New White list from 01.01.2021
According to the Income Tax Act, the Ministry of Finance of the Slovak Republic has issued a new list of states with which the Slovak Republic has concluded an international double tax treaty or an international treaty on the exchange of tax information, or states that are parties to an international treaty containing exchange provisions information for tax purposes to a similar extent to which this state and the Slovak Republic are bound. The following countries are excluded from this new list:
• countries that appear on the European Union list of non-cooperating States for tax purposes, published in the Official Journal of the European Union as at 1 January of the calendar year, or
• countries that do not apply corporate income tax, or
• apply a zero corporate tax rate.
The EU List of jurisdictions that do not cooperate for tax purposes was used as basis for compiling the list of cooperating states for 2021.

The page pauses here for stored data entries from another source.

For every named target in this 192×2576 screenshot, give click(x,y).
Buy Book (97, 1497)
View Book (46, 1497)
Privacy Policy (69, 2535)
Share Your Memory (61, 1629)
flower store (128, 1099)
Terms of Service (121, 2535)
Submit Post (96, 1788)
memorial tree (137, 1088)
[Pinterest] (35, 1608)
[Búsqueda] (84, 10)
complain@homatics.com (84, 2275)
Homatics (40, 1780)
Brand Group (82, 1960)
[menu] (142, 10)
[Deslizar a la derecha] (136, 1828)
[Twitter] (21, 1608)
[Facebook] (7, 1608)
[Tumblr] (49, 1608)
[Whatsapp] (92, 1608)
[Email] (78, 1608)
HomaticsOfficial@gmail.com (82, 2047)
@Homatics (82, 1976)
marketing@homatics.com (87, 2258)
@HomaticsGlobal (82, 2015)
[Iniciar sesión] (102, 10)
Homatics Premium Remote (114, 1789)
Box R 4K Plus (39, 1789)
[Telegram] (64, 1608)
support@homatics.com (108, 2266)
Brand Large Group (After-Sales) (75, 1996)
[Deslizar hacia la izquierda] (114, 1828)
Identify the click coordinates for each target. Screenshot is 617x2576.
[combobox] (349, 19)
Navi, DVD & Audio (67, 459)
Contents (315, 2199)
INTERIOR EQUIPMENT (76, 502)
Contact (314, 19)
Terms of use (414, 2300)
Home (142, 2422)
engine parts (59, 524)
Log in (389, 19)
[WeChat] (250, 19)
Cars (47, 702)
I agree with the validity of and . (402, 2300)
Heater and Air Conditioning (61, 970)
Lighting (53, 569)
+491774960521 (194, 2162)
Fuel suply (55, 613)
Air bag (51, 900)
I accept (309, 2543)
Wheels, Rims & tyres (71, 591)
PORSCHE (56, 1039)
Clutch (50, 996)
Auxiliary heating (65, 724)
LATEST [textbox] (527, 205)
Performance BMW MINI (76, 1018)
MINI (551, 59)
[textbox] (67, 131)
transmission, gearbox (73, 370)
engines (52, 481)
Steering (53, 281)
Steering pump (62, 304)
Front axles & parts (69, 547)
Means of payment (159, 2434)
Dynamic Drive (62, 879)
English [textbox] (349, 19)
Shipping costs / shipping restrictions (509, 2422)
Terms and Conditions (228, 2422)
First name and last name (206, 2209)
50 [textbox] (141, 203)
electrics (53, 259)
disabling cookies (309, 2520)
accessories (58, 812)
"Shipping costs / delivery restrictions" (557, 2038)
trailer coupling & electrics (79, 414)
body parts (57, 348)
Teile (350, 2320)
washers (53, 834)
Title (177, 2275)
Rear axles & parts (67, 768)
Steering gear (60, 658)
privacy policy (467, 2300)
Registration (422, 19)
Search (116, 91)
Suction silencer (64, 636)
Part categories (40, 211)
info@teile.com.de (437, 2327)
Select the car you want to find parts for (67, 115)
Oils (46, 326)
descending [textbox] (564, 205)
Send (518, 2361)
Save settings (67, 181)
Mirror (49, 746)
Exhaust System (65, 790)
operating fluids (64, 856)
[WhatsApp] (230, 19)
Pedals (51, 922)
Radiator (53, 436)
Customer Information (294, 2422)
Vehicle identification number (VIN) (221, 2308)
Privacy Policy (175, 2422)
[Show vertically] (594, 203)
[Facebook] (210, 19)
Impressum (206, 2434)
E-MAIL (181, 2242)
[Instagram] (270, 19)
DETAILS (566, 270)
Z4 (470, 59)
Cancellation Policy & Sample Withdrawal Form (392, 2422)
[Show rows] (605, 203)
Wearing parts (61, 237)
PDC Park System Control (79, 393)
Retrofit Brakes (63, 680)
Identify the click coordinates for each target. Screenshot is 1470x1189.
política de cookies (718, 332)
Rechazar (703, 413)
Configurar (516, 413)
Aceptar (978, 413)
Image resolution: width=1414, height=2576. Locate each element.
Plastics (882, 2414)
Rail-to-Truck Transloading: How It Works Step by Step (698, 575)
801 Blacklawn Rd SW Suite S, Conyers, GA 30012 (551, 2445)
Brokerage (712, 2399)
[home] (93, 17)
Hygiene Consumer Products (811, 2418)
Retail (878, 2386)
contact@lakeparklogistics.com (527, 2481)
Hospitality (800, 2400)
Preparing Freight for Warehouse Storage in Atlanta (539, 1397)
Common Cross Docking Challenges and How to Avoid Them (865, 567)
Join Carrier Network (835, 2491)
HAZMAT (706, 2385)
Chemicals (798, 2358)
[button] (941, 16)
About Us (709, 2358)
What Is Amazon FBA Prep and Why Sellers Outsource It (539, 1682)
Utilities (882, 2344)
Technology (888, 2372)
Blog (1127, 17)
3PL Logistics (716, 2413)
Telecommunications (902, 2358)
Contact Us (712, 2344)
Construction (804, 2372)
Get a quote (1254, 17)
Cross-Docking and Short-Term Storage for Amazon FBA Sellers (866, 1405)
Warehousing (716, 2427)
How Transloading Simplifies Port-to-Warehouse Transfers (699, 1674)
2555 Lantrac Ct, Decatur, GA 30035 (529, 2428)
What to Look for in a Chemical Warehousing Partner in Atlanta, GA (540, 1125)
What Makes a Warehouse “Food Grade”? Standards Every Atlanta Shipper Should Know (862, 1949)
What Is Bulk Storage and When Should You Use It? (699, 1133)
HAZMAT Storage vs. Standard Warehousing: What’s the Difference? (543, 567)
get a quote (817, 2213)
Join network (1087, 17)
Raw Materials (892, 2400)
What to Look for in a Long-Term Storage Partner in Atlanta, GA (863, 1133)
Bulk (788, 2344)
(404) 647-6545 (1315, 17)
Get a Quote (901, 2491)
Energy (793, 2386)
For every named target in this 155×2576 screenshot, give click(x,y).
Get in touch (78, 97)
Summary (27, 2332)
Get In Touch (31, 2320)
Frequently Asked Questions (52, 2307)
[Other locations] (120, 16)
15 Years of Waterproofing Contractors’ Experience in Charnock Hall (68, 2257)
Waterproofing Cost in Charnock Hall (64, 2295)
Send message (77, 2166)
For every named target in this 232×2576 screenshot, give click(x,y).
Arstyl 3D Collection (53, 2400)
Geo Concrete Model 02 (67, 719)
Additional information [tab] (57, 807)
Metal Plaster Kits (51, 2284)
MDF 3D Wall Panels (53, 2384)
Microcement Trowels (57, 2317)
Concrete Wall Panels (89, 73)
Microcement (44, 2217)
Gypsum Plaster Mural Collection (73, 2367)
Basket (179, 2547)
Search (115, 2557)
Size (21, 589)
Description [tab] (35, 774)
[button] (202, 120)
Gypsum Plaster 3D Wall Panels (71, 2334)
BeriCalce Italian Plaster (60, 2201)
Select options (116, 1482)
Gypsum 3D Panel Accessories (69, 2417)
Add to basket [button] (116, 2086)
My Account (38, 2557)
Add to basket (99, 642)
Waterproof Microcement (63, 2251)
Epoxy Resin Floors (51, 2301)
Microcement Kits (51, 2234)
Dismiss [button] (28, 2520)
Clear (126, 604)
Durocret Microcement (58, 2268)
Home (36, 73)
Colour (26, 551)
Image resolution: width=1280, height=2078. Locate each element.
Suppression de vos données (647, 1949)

When assessing the non-application of corporate tax or the application of a zero corporate tax rate, the relevant statistics of the Organization for Economic Co-operation and Development (OECD) and the analogy with corporate tax applied in the Slovak Republic are taken into account.
The list of excluded countries compared to 2020 is as follows:
• British Virgin Islands
• Cayman Islands
• Isle of Man
• United Arab Emirates
• Turks and Caicos Islands.
On the contrary, compared to 2020, the following countries have been added to the List:
• Cape Verde Islands
Although countries are excluded from the list of cooperating countries (the so-called White List), double tax treaties concluded between these countries and the Slovak Republic continue to apply. These treaties take precedence over national rules.
In the case of the above-excluded countries, no double tax treaties have been concluded except for the United Arab Emirates.
Although a double taxation treaty (further "the treaty") has been concluded with the United Arab Emirates, the country has been removed from the list of cooperating states because of new criteria in the amended Income Tax Act. We also state what impact these facts will have on the taxation of selected income generated by taxpayers from the United Arab Emirates.
The Article 11 of the treaty providing for taxation of dividends, does not include any restriction of taxation and thus the income is subject to corporate tax in the Slovak Republic. In this case, a 35% tax deduction will be applied according to the Slovak Income Tax Act. For other non-cooperating countries, a withholding tax of 35% will also apply.
The taxation of interest from the United Arab Emirates will be governed by Article 12 of the treaty at the rate of 10% of the gross amount of interest. For other non-cooperating countries, a withholding tax of 35% will apply.
Taxation of royalties from the United Arab Emirates will be governed by Article 13 of the Treaty at a rate of 10% of the gross amount of royalties.